Passados eram poucos dias e senti na pele o efeito dos tais cães vadios. Na rua de cima junto ao Geladinha do Quitexe, fui mordido por um deles e que me deixou um tanto maltratado! Lembrei-me então das precauções do Sr. Guedes, com quem me tinha cruzado minutos atrás. Chegou-lhe aos ouvidos e fez-me uma visita. Devo confessar que não esperava e achei curioso o gesto, conhecendo-me ele á tão poucos dias! Durante o ano em que permaneci no Quitexe, muito se conversou e sobre tantas coisas. Até de política falámos, imagine-se!!! E fazia-o desprovido de qualquer receio! Quem pensa que não sabia o que dizia, aí engana-se!... Era um homem que opinava baseado num traquejo evidente de vivências, algumas bem agrestes!
Gostava muito de conversar, mas também é verdade que gostava que o escutassem! Acutilante por vezes e quando necessário, não deixava o interlocutor sem resposta, dando nota de perspicácia oratória e do conhecimento dos temas.
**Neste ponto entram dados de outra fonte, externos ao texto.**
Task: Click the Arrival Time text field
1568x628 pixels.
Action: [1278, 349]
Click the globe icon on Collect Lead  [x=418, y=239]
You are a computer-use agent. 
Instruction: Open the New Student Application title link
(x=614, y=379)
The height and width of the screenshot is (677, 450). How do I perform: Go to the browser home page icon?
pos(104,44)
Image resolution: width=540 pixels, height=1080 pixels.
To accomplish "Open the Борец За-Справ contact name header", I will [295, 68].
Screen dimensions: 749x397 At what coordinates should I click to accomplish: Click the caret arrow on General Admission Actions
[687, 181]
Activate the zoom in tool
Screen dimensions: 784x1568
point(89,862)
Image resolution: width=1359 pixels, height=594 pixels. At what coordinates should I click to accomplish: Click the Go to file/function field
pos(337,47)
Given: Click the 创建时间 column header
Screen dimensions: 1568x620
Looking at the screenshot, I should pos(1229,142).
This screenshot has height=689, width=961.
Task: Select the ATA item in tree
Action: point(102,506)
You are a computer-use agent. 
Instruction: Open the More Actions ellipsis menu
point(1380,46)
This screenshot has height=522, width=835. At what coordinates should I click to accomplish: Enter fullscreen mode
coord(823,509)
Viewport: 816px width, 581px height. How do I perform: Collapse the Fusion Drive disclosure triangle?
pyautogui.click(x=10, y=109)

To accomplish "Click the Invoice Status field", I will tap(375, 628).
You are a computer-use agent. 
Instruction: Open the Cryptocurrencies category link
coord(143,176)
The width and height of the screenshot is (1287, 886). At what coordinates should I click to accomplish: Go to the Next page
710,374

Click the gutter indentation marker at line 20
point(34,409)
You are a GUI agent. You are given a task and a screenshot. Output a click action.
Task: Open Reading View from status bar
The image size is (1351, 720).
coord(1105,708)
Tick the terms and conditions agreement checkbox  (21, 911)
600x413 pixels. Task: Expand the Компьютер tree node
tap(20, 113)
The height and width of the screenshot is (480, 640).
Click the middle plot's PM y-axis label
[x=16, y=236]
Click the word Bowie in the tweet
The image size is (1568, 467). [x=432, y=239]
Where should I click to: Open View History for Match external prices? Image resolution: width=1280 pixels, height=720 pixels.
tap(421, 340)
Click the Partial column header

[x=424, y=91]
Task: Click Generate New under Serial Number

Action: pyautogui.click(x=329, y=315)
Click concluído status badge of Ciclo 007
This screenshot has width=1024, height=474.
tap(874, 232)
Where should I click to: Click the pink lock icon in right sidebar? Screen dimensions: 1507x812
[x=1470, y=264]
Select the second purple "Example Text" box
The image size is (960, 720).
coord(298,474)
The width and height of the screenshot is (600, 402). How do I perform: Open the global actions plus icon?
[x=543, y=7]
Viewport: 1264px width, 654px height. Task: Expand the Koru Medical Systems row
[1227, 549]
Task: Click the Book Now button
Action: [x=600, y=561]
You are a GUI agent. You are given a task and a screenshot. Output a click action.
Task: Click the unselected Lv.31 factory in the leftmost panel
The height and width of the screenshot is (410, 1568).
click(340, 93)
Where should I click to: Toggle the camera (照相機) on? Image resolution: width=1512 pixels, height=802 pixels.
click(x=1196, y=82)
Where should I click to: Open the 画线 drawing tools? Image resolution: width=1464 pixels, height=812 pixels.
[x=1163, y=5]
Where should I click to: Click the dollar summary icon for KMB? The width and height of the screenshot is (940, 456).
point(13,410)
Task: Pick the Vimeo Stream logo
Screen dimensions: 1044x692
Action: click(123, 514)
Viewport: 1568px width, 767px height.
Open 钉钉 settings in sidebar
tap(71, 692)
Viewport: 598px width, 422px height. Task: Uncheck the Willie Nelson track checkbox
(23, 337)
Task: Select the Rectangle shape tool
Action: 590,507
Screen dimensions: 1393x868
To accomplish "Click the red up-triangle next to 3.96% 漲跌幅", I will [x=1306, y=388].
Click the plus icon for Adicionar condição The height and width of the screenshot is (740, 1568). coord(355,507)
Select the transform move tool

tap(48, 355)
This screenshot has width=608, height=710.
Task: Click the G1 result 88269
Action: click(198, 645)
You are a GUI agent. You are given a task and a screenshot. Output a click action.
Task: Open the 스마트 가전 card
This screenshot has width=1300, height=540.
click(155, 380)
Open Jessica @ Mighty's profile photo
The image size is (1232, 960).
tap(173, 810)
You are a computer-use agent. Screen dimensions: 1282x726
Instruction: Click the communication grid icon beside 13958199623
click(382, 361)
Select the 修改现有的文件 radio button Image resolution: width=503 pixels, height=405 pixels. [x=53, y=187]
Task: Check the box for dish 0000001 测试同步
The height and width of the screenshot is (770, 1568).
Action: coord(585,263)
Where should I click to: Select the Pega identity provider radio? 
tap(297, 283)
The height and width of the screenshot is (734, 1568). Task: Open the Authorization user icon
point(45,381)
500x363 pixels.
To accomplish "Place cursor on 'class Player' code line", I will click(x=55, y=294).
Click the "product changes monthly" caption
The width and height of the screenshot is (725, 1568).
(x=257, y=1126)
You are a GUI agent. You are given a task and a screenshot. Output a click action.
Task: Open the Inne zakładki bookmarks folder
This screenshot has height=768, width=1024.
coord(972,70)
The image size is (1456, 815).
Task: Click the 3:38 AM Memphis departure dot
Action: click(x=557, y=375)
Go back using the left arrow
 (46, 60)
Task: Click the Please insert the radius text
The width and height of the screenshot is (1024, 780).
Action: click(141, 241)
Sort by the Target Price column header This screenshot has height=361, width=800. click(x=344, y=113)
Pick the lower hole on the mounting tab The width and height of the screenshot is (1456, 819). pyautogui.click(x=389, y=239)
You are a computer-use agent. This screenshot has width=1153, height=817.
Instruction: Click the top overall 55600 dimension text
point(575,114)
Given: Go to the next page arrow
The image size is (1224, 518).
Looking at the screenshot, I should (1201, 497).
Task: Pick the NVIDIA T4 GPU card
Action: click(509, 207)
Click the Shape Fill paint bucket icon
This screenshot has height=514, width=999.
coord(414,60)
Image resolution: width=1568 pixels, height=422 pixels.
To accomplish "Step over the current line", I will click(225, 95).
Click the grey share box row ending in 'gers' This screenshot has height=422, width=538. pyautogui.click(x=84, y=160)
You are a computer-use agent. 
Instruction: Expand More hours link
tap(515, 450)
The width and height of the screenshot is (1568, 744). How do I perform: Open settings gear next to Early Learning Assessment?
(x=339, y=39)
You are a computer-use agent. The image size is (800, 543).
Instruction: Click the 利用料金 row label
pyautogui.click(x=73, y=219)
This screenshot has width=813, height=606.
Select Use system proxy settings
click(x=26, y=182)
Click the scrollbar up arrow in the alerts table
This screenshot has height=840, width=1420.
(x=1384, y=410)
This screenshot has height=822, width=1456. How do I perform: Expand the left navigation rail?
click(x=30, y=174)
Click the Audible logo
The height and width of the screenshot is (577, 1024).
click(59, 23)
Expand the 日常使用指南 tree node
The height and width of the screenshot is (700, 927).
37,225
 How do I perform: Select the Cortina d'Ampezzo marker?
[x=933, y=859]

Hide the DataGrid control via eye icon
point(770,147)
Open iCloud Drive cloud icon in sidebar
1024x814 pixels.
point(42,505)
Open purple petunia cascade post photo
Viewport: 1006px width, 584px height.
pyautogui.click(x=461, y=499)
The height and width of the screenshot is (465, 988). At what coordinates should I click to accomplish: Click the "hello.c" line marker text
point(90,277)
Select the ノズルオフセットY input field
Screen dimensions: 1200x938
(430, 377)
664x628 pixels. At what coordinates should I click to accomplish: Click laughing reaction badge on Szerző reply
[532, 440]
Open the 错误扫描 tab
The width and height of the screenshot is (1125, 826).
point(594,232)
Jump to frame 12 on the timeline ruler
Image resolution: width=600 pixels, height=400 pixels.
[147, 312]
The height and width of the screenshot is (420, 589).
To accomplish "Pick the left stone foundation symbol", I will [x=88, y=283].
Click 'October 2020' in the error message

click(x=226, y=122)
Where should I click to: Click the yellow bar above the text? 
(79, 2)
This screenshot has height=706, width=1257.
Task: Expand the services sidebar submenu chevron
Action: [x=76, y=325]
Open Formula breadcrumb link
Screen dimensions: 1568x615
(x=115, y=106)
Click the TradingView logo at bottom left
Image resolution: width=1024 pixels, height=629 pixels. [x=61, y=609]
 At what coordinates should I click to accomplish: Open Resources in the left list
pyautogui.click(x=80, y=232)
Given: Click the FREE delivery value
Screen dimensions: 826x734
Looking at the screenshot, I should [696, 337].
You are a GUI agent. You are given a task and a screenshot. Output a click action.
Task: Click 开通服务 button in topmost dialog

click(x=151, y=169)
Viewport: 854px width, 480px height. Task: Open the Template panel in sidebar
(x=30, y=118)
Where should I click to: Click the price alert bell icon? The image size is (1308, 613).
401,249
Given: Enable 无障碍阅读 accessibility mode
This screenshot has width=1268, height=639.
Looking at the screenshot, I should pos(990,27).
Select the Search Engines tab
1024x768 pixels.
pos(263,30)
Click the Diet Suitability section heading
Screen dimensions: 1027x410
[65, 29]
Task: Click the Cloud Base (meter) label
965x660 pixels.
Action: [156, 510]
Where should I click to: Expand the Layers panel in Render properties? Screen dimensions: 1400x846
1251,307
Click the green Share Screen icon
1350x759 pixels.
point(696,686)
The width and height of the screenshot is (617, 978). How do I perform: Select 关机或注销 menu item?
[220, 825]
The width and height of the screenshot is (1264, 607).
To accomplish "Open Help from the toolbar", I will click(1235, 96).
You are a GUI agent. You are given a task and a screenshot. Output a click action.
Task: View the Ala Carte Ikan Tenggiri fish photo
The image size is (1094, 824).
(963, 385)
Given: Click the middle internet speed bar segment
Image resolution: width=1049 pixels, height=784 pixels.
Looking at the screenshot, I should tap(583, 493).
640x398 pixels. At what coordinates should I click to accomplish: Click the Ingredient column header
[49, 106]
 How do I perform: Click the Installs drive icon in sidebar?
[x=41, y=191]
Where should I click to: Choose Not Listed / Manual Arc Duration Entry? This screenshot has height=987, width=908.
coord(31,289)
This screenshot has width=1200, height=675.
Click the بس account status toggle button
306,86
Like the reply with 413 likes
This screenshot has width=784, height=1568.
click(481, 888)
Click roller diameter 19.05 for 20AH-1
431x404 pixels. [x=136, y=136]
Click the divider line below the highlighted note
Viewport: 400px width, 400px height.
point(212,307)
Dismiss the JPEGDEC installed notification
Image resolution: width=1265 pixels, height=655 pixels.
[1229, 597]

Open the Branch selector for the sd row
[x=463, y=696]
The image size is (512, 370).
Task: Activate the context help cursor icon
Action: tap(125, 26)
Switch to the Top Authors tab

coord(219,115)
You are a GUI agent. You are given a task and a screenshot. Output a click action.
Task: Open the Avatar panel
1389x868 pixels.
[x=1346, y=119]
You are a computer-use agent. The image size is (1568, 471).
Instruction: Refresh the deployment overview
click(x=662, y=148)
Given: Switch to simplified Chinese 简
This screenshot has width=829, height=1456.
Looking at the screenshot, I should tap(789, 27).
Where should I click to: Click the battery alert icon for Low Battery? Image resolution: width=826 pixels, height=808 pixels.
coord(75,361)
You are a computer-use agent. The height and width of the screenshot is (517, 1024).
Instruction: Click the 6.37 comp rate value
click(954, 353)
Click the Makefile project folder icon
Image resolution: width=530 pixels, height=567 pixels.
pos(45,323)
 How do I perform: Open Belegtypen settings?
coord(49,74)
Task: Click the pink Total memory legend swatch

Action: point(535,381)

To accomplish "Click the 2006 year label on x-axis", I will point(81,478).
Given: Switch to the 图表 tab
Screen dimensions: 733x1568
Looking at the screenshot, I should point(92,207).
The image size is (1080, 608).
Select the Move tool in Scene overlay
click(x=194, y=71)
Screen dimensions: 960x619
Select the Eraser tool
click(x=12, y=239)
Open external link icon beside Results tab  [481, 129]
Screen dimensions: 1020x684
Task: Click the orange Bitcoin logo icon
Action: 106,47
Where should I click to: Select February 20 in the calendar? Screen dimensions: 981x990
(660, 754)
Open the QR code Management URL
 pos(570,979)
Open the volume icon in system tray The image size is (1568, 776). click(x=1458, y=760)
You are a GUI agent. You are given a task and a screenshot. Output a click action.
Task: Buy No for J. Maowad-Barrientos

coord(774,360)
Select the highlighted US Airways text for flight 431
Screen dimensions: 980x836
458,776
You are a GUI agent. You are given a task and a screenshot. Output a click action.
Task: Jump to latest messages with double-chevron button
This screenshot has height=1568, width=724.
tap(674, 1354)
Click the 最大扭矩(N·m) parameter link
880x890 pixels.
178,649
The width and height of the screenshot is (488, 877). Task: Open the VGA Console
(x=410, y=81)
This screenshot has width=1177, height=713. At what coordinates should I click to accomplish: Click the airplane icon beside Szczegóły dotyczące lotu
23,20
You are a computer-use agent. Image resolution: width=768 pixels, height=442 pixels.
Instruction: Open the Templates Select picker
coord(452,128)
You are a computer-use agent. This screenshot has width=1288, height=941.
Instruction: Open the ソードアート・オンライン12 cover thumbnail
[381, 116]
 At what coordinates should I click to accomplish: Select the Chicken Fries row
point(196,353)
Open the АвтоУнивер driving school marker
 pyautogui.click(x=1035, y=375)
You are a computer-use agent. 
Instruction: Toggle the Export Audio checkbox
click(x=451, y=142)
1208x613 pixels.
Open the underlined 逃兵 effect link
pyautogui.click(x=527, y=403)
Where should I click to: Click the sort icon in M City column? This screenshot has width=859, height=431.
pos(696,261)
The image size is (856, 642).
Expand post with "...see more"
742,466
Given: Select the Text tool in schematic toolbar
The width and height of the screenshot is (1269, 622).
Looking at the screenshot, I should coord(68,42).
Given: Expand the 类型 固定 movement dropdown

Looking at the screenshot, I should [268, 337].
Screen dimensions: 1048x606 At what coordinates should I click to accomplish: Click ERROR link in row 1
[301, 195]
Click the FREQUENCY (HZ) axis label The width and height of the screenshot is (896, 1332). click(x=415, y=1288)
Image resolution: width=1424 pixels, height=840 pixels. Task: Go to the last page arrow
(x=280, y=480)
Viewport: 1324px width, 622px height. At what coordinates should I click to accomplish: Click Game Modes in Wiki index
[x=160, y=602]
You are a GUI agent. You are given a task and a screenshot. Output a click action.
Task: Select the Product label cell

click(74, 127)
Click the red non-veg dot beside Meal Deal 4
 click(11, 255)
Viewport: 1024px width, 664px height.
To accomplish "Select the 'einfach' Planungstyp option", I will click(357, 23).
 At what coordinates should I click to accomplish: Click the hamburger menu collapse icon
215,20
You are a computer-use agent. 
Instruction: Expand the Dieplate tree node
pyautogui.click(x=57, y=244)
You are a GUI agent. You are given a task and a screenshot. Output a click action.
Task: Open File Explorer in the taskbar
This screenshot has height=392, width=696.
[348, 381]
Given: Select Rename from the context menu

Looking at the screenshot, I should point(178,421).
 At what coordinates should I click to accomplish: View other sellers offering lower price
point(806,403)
Nunca mais soube de notícias do Sr. Guedes e família, apesar de muito tentar na Net. Nem de alguns outros que meus amigos fizeram o favor de ser.
Onde quer que esteja com a família, saiba que me senti sempre privilegiado com a sua atenção e amizade durante o período em que permaneci no Quitexe.
Um grande abraço e, quem sabe, até um dia.